From the 14th to the 18th centuries, the Grand Duchy of Lithuania was linked to the Kingdom of Poland. What is now Lithuania, though, was annexed to the Russian Empire in the final partition of the Polish-Lithuanian state in 1795. During the 19th century, a Lithuanian nationalist movement arose.
On 16 February 1918, Lithuania proclaimed its independence. The new Bolshevik government in Moscow attempted to establish Soviet power in Lithuania, but failed. In July 1920, Moscow recognized Lithuanian independence. A secret protocol to the 1939 Nazi-Soviet pact assigned Lithuania to the Soviet sphere of influence.
Wishing to avoid conflict, the Lithuanian government allowed Soviet forces to be stationed on its territory. The local government was forced to resign in June 1940. Rigged elections led to a parliament, which proclaimed Lithuania to be a Soviet Socialist Republic in July 1940. Moscow lost control of Lithuania soon after Germany attacked the USSR in June 1941. Soviet forces recaptured Lithuania in 1944.
Soviet president Mikhail Gorbachev's policy of glasnost and perestroika allowed Lithuanians to voice their long-suppressed desire for national self-determination. Free elections to the Lithuanian Supreme Soviet on 24 February 1990 resulted in Sajudis—an anti-Communist Lithuanian reform movement— becoming the most influential force in the legislature at the expense of the Communists. On 11 March 1990, Lithuanian independence was proclaimed, but this was not generally recognized until after the abortive August 1991 coup attempt in Moscow.
Since independence, Lithuania has been preoccupied with reforming its economic and political institutions. Privatization has transformed its economy to a market-oriented one. Politically, a thriving press and open democracy have been established. Former communists won the first post-independence elections in 1992, but conservatives took back the parliament in 1996 elections, in response to growing allegations of government corruption. Presidential elections the following year were surrounded by controversy over the eligibility for office of candidate Valdas Adamkus, who had lived in the United States for over 30 years following World War II. Adamkus was elected in runoff elections in January 1998.
Parliamentary elections were held on 8 October 2000, resulting in a win for former president Algirdas Brazauskas' Social Democratic Coalition, which won 31.1% of the vote, taking 51 of 141 seats in the Seimas. However, a grouping of four smaller parties formed a new centrist government with Rolandas Paksas as prime minister. Presidential elections were held on 22 December 2002, and Adamkus took the lead in the first round of voting, with 35.3% of the vote, to 19.7% for Paksas. Paksas campaigned vigorously for the run-off vote held on 5 January 2003, winning 54.9% to 45.1% for Adamkus.

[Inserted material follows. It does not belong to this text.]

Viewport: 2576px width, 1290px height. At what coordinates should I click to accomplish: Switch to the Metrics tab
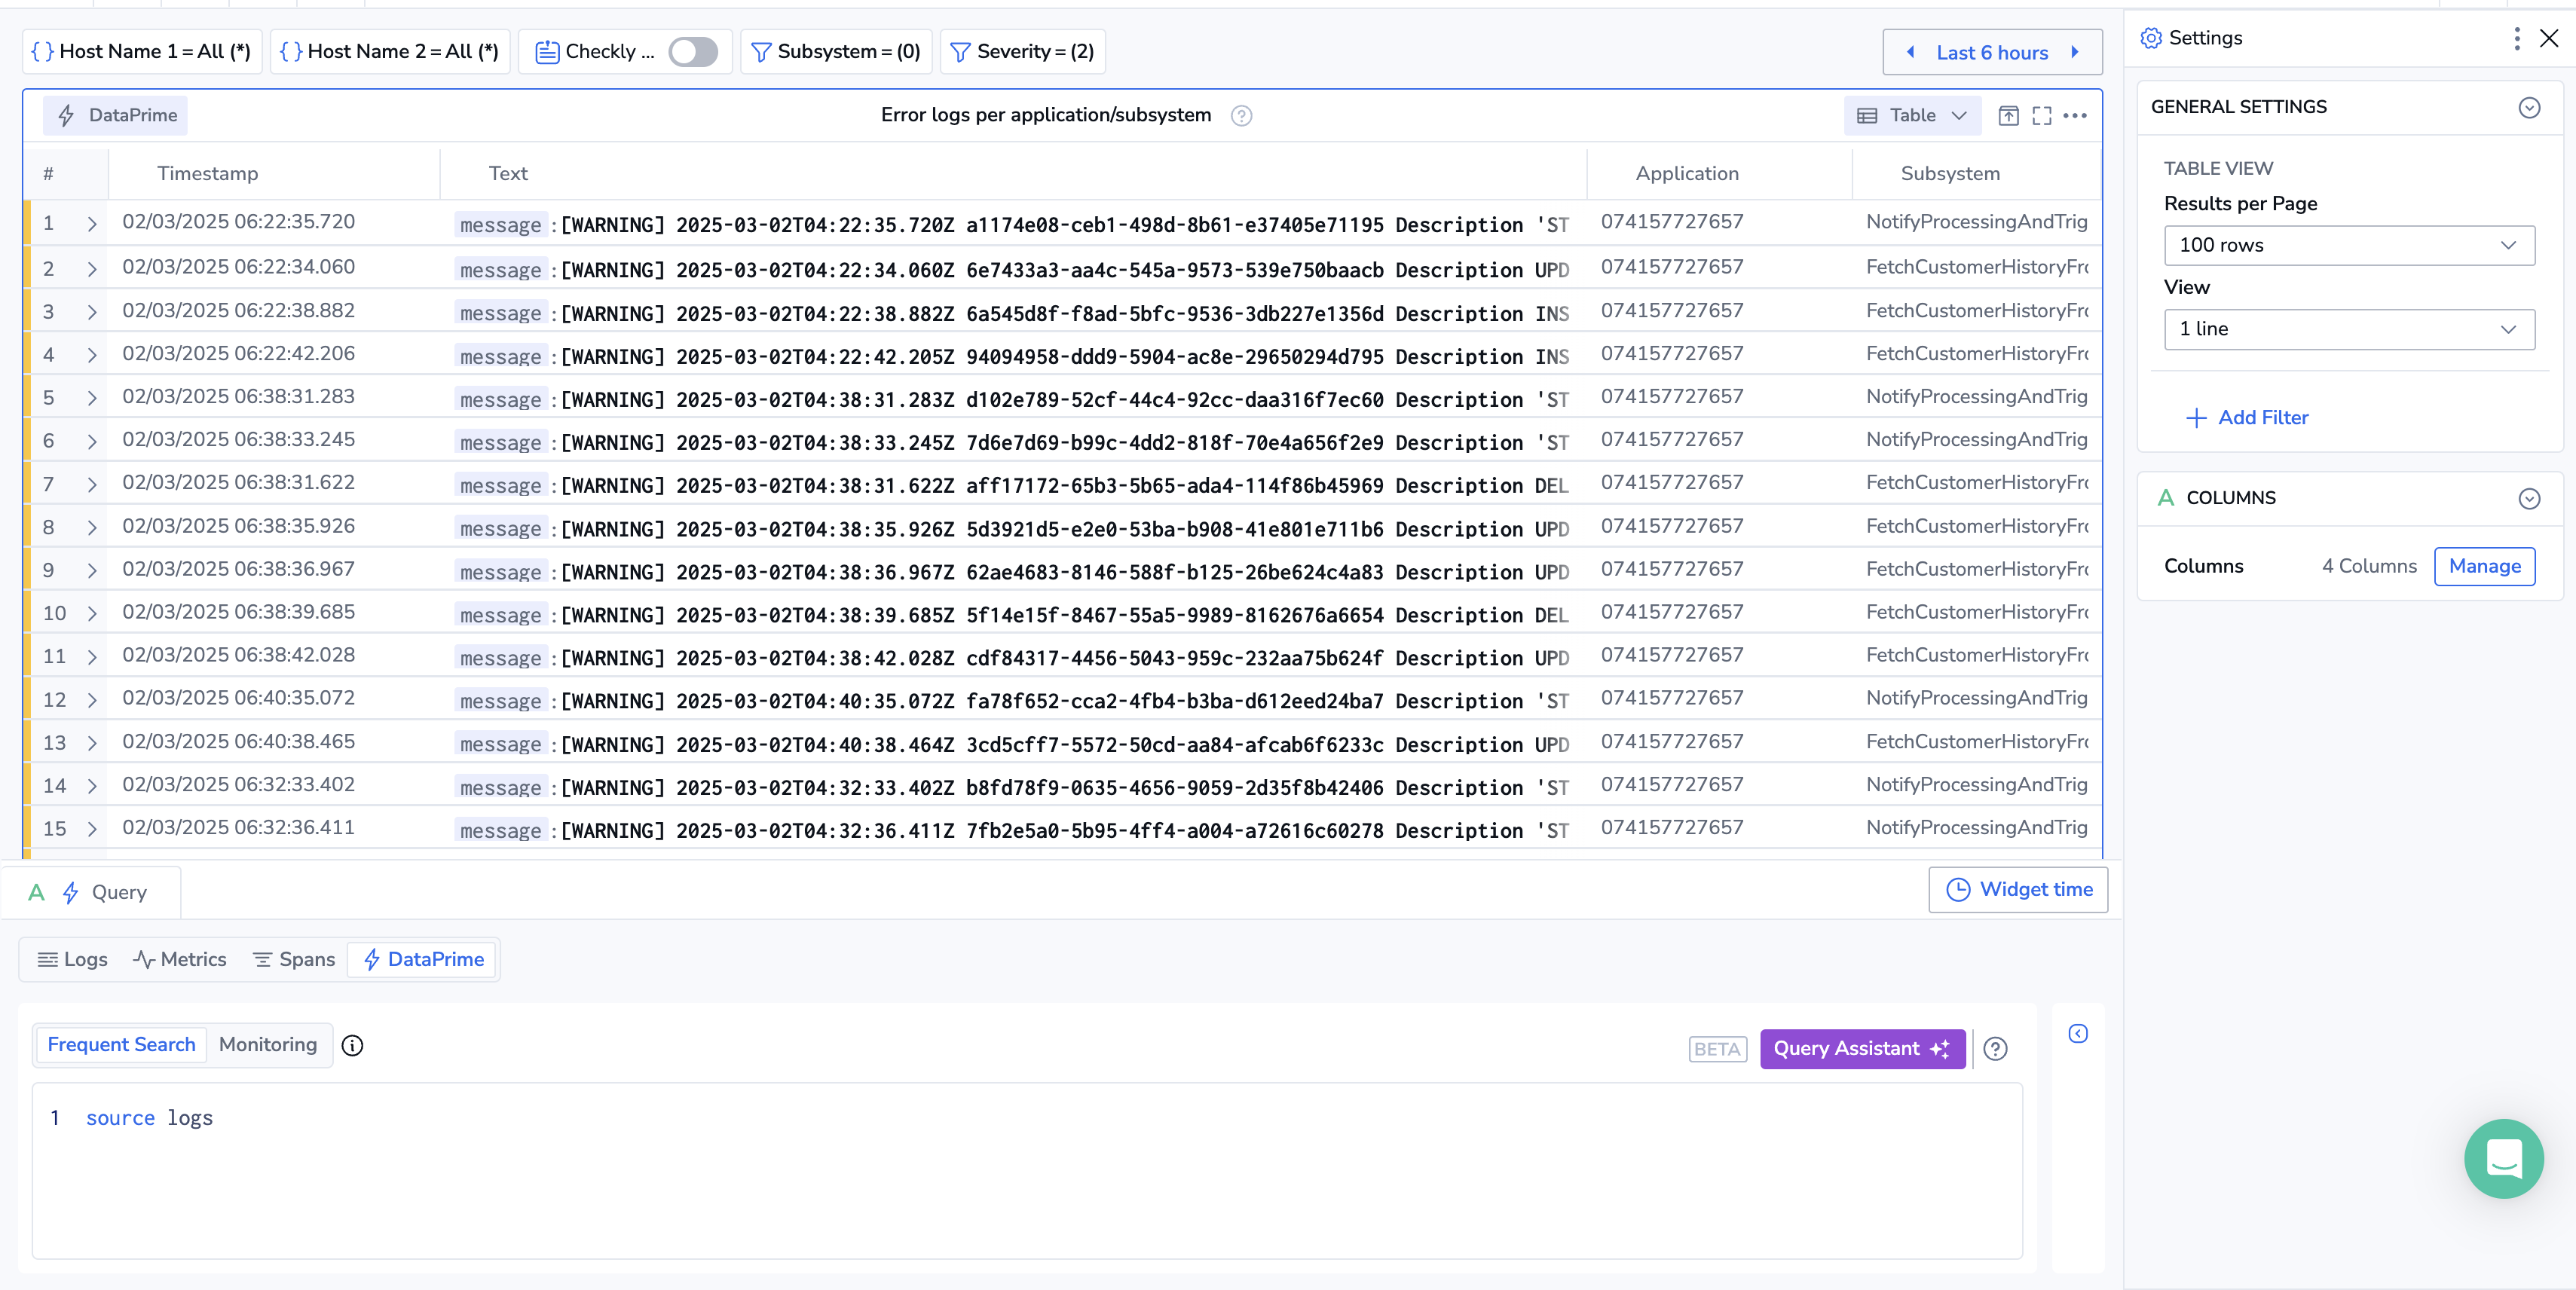[179, 958]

Given the history of Russian domination of Lithuania, it is understandable that Lithuania's primary foreign policy objective has been to improve relations with the West and especially to gain entrance into NATO and the EU. In November 2002, Lithuania
was formally invited to join NATO, with accession planned for 2004. In December 2002, the EU extended an official invitation to Lithuania to join the body by 2004 as well. Lithuania supported the 2003 US-led military campaign to disarm and remove Saddam Hussein's regime in Iraq.